August 31st, 2012 | 12:30 am
What’s all this talk about marriage? Who gets married anymore? Who adopts children? Who even has children? In Germany that can’t pay people to have kids as noted in this week’s WSJ.
Beneath all this talk of marriage is a will-to-power rightisms. It reminds me of Diane Keaton saying she adopted because she wanted to know what it was like. Another notch on the experience belt. Here’s an easy prediction. Same-sex marriage, like gay adoption, will fade into desuetude in less than a generation. It was never about marriage. It was never about children. All civil rights movements have devolved from individual dignity to a mania for power. Look at Detroit. Listen to the president. Then there are the sad incoherent bumper stickers I saw on one car the other day. One: Feminist for Life. The other: Obama 2012.
August 31st, 2012 | 1:14 am
So beautiful to see a truly biblical marraige. Solomon, the wisest man that ever lived, didn’t stop at 2. I say take as many wives as you can afford.
Gay marraige is wrong though, the bible says so!
August 31st, 2012 | 1:33 am
I don’t see how pluralistic relationships constitute a slippery slope from gay marriage. Pluralistic marriages were an historical norm and are as “old as time”. I don’t see how gay marriage could lead down a slippery slope to something that was there and accepted long before.
On the issue of marriage being all about kids, by that measure straight people who don’t want to have kids mustn’t get married either. What are we doing to stop them?
September 1st, 2012 | 3:33 pm
I don’t see how pluralistic relationships constitute a slippery slope from gay marriage. Pluralistic marriages were an historical norm and are as “old as time”. I don’t see how gay marriage could lead down a slippery slope to something that was there and accepted long before.
If the argument the gays are making is found to be true, then it is true not only for gays, but for everyone.
That’s not a slippery slope fallacy. That’s a precedent. If a new right is found to exist for gays, then the principle of equality under the law says that it must also exist for everyone else.
Is the right to enjoy sex with your spouse a basic human right?
Is the right to marry the person you love, enjoy having sex with, and/or want to be with a basic human right?
Is it true that it’s unacceptable (illegal and discriminatory) bigotry to hold that marriage has a procreative function, or to value the family-preserving functions of marriage?

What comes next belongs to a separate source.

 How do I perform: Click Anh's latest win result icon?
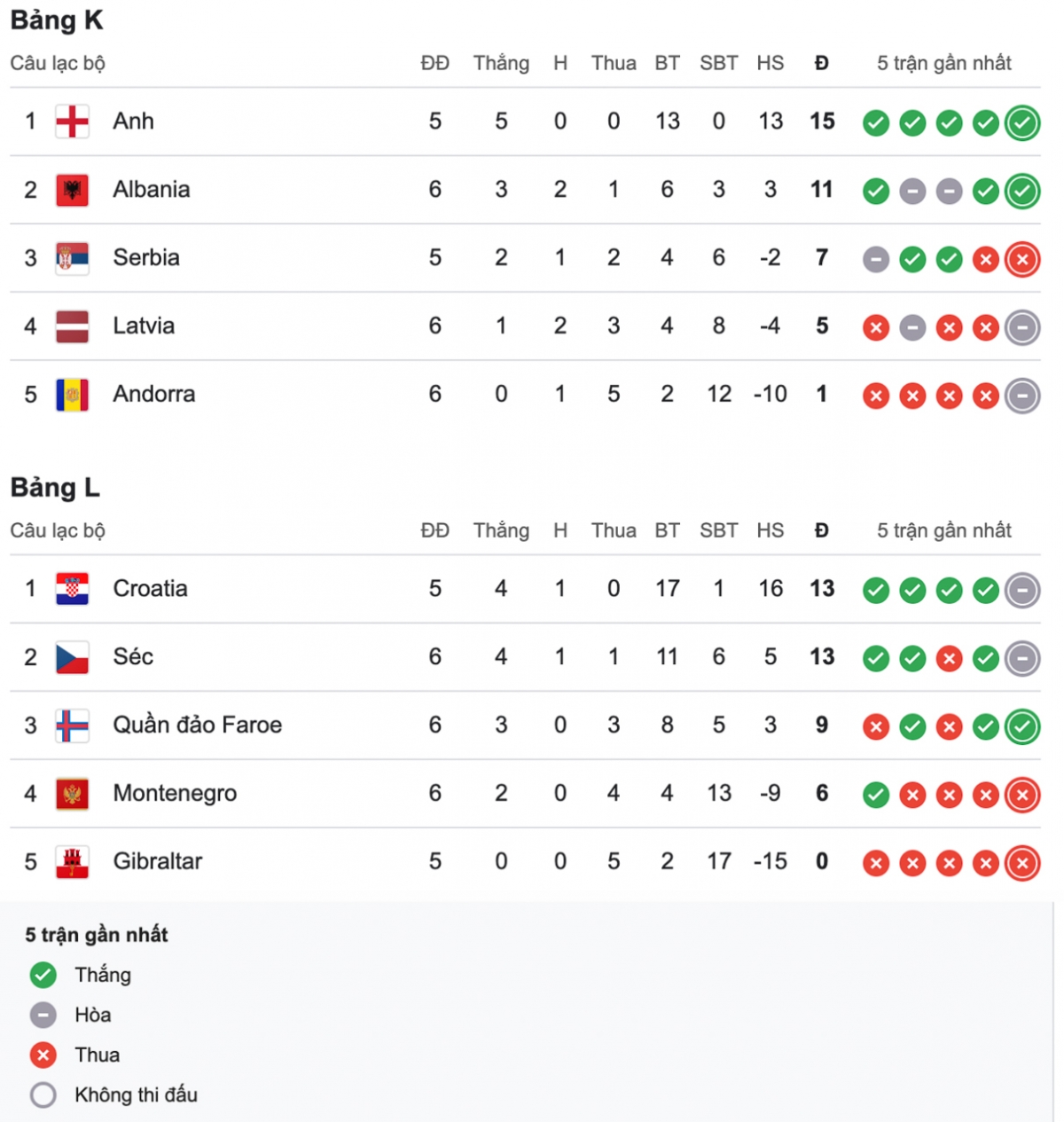click(1022, 122)
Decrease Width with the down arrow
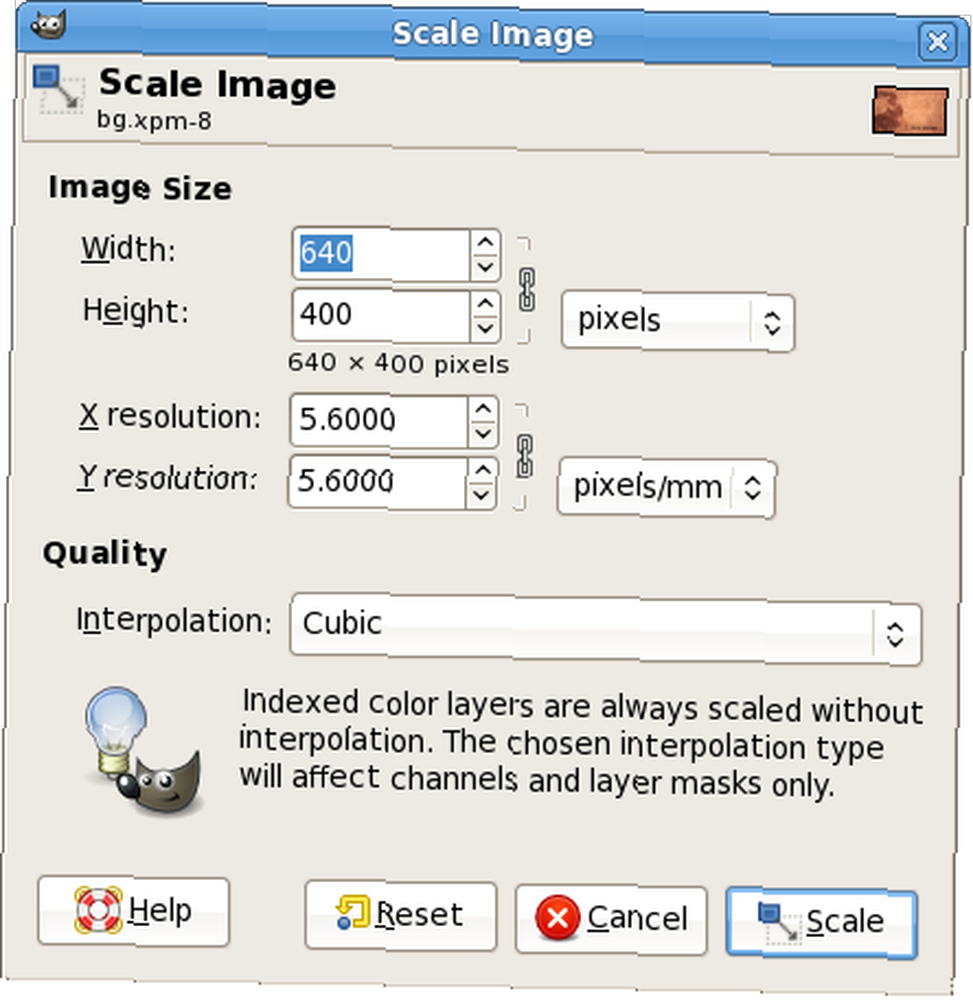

If it is, then the principle of equality under the law leads logically and inevitably to the recognition that, as it is true with gays, so must it be for any couple or group: if marriage is a “right”, then the burden of proof should not be on those who wish to unite to prove that their union will do no harm, but rather the burden should be entirely on those who would prevent their union to demonstrate how that union would do harm significant enough to override their basic right to marry.